With both Threads or Multiprocessing you must assume that execution of your program could jump from one thread/process to another randomly. The difference is that with Threads, code is never really executed at the same time. That means there is always only one CPU core doing your work. With Multiprocessing, your code runs on multiple cores at the same time. So only Multiprocessing will solve your computation N times faster with N processes. (There will be some overhead of course.) If you are not doing any heavy computation, but need to create the illusion of things running in parallel, use threads. This is especially useful for GUIs.

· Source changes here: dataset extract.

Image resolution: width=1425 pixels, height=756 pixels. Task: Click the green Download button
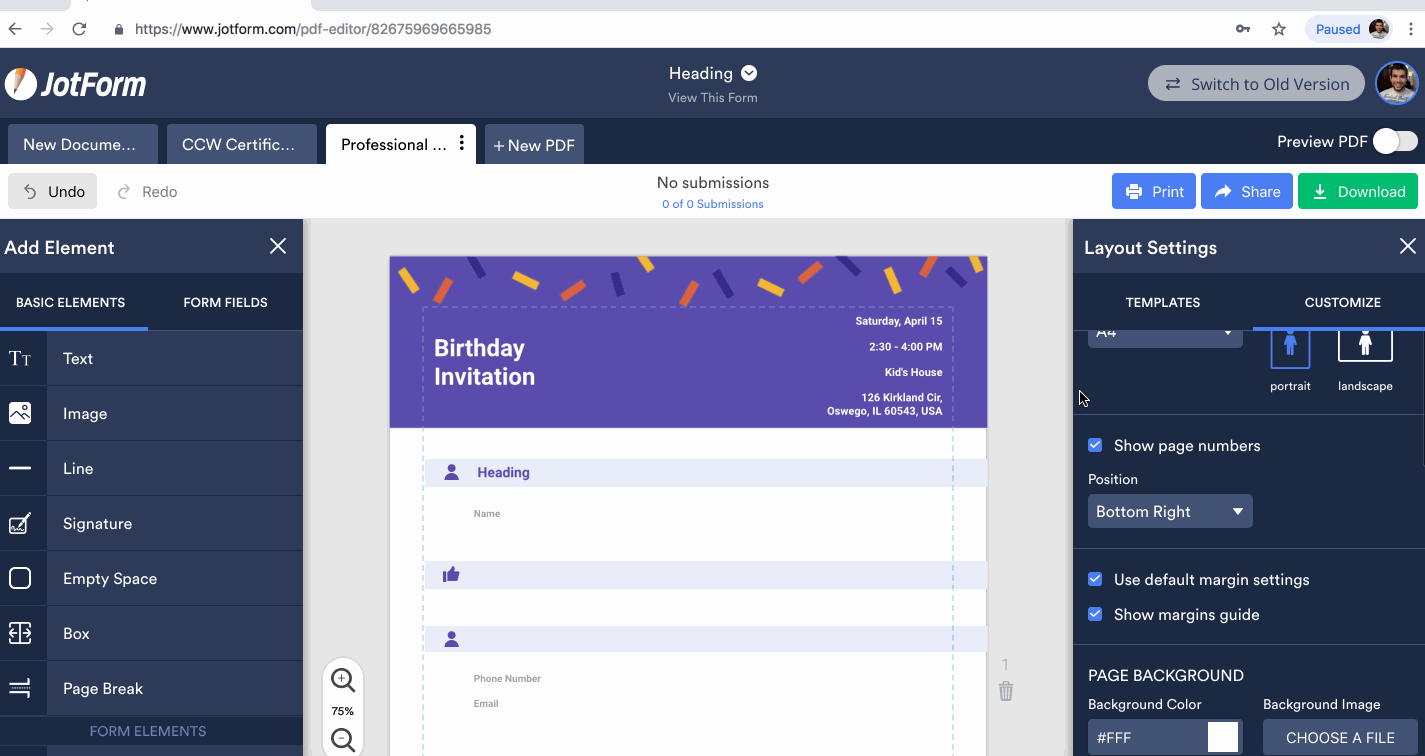(x=1357, y=191)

The confusing part is that IO (copying files or loading something from the web for example) is not CPU bound, as it does not require a lot of CPU instructions to happen. So always use threads for this. To understand it a bit more, you should realise that when a thread is waiting for an IO operation to finish, it is actually in a blocked state. This allows other threads to run. So if you use threads to fetch data the first thread will start loading it and then block. This makes room for the the second thread to do the same and so on. When one of the threads has the data ready, it will unblock, run the rest of its code and finish.
(Note that when multiple threads are running they can pause randomly and give room for other threads to run for a while and then carry on. (See first sentence of this answer.))

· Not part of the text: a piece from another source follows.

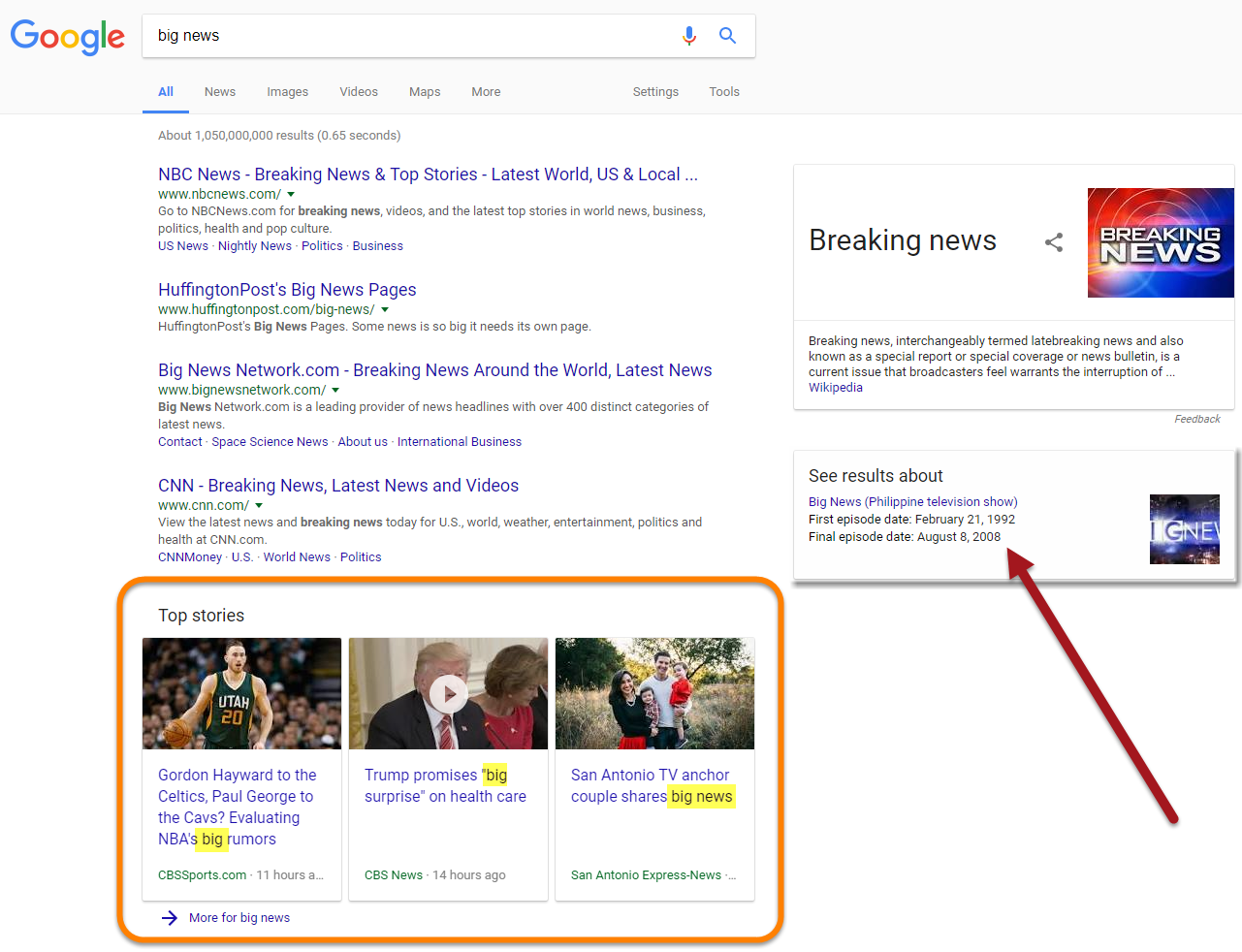1242x952 pixels.
Task: Open the HuffingtonPost's Big News Pages result
Action: tap(287, 290)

Generally always use threads unless you need to do something CPU heavy in parallel. Multiprocessing has a lot of limitations when it comes to how it works internally and using it is more complicated and heavy.
This only applies to some implementations of Python tough, for example the most commonly used "official" implementation, CPython. In other languages or less common Python implementations threads are often able to execute instructions on multiple cores at the same time.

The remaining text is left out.